Резюме. The colorimetric assay based on the surface plasmon resonance of metal nanoparticles receives significant attention because of its simplicity, sensitivity and low cost. The preparation of stable suspensions of gold nanoparticles (GNPs) modified with proteins is a prerequisite for their use as an analytical tool for the colorimetric spectral analysis. A convenient experimental procedure for reproducible production of functionalized with Bovine serum albumin (BSA) GNPs is proposed. The functionalized GNPs were morphologically characterized by means of Atomic Force Microscopy (AFM) and Transmission Electron Microscopy (TEM) and their properties were determined by UV-Vis spectroscopy. The Langmuir monolayers of GNPs/BSA were also studied by measuring the surface pressure-area (-A) isotherms and the conditions for transferring the Langmuir – Blodgett (LB) films on mica solid supports were found. The LB films were further characterized by AFM and TEM. The reported experimental protocols and procedures have potential for further applications for the development of biosensors for detection of enzyme activity.

Ключови думи: gold nanoparticles (GNPs), atomic force microscopy (AFM), transmission electron microscopy (TEM), bovine serum albumin (BSA), protein modified nanoparticles

Introduction

Gold is known for its unique properties for centuries. The archeological studies show that people have used gold since ancient times to make jewelry, coins, objects with religious and sacral functions and even weapons (Freestone et al., 2007; Dushkin et al., 2011). In recent times the gold still has its wide practical application in various fields of science and technology where the increasing level of scientific knowledge has opened new practical fields for its application, e.g. in chemistry, pharmacy and medicine (Edwards & Thomas, 2007; Suzuki et al., 2006; Wang, 2007; Georgiev et al., 2014). While in nowadays the bulk gold is commonly used for making some exotic and expensive objects, the colloidal gold, which is also known in the literature as gold nanoparticles (GNPs), has found variety of new applications e.g. as catalysts, pigments in arts, in solar cells, sensors for biomolecules etc. Systematic scientific investigations and first colloidal synthesis of GNPs were preform in 1857 by Michael Faraday (1857). The physical and chemical properties of the GNPs make them excellent material for construction elements in chemical and biological sensors (Suzuki et al., 2006). The GNPs have very good optoelectric properties, biocompatibility, when they are used with right ligands. These properties can be modulate, with the change of their size and shape. The GNPs can be functionalized with different organic or biological ligands and can be used for detection of concentration of small molecules and biological objects. The color of the GNPs is very sensitive to their aggregation in suspension. These unique properties of the GNPs are used for the development of new sensor systems with very good sensitivity and selectivity (Chen et al., 2011; Pingarron et al., 2008; Wei et al., 2008). This is a new generation of devices for detection in a new and far more effective way of metal ions, small molecules, proteins, nucleic acids, etc. (Hutter & Maysinger, 2013).

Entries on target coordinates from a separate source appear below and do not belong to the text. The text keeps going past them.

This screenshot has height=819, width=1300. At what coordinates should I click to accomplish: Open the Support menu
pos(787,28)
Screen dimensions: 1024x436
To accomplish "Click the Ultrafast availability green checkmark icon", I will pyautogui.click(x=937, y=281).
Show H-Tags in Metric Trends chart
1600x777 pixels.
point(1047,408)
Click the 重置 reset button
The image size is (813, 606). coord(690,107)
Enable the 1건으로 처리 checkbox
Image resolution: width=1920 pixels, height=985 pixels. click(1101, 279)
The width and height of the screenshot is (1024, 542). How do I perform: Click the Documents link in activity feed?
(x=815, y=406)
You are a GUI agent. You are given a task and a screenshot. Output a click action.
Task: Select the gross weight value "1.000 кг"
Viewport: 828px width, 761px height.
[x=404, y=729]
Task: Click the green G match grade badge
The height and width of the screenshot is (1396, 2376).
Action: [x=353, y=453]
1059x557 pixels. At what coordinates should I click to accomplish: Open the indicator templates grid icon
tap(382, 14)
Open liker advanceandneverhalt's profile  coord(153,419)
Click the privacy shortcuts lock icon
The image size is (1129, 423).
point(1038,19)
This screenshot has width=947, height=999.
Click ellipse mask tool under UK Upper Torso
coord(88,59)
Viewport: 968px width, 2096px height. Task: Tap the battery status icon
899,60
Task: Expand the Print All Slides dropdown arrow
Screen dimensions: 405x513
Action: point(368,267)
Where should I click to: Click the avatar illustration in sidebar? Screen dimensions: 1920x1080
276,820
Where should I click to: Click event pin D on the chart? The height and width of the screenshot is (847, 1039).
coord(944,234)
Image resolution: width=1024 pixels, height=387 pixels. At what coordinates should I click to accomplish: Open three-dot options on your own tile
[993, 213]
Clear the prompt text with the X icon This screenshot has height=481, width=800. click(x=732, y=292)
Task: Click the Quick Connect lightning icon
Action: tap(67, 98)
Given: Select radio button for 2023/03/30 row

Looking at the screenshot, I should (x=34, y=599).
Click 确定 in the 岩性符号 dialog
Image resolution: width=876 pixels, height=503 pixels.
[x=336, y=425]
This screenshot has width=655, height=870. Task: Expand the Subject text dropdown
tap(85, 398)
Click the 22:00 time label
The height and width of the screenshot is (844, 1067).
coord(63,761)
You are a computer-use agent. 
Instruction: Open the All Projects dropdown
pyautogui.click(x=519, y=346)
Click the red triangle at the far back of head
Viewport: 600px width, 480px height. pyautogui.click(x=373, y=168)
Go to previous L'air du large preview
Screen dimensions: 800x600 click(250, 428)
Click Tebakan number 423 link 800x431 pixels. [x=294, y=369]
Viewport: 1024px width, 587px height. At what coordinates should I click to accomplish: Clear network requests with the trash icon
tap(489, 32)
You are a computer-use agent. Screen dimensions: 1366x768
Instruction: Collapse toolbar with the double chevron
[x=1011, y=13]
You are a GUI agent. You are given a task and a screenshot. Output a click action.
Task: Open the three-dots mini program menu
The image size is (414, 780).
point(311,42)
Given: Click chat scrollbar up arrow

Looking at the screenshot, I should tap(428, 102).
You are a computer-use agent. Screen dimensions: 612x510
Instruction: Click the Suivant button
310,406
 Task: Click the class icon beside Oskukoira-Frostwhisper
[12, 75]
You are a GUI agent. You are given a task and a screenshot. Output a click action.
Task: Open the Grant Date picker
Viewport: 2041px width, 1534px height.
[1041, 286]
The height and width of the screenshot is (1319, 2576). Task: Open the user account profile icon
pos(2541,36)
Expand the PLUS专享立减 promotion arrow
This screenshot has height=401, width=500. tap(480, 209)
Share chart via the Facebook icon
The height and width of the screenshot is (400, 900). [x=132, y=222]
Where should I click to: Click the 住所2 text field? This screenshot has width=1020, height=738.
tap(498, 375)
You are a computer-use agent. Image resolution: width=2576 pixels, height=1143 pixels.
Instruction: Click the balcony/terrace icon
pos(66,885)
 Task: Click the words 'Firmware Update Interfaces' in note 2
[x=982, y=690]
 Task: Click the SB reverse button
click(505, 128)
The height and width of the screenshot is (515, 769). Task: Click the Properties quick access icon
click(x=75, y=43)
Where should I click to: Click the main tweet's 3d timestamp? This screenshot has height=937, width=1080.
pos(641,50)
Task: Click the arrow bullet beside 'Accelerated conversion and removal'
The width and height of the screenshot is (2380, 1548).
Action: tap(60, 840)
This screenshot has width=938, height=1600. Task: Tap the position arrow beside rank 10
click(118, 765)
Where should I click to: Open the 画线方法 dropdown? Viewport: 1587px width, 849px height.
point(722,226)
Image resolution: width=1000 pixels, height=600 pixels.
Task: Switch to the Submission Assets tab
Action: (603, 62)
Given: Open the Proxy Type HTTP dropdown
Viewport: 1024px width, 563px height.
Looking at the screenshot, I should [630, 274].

The preparation of stable suspensions of GNPs modified with proteins is a prerequisite for their use as an analytical tool for the colorimetric spectral analysis. In recent years, colorimetric assay based on the surface plasmon resonance of metal nanoparticles receives significant attention because of its simplicity, sensitivity and low cost (Hinterwrith et al., 2012). The spherical GNPs were used for detecting the biomolecules following the principle of the aggregation induced red to blue color shift. The indisputable advantage of protein modified GNPs for biosensors’ applications is their ability to specifically anchor biomolecules.(Pingarron et al., 2008) At Fig. 2.6 are depicted two experimental approaches for utilization of the functionalized GNPs for sensing the kinetics of enzymatic reactions (Hutter & Maysinger, 2013) In the first scheme (Fig. 1A) the GNPs’suspension is stabilized by a „protein shield”. The addition of the enzyme leads to a distortion of this structure followed by destabilization and formation of particles’ aggregates which results in a red shift of the plasmon absorption maximum. In the second scheme (Fig. 1B), the GNPs are modified in such way that they interact with each other forming aggregates which after the addition of the enzyme are shattered to individual GNPs and the plasmon absorption maximum at 520 nm is recovered.

Conveniently, a similar approach could be applied for determining the activity of proteases which catalyze the hydrolysis of the protein shield and might destabilize the functionalized GNPs.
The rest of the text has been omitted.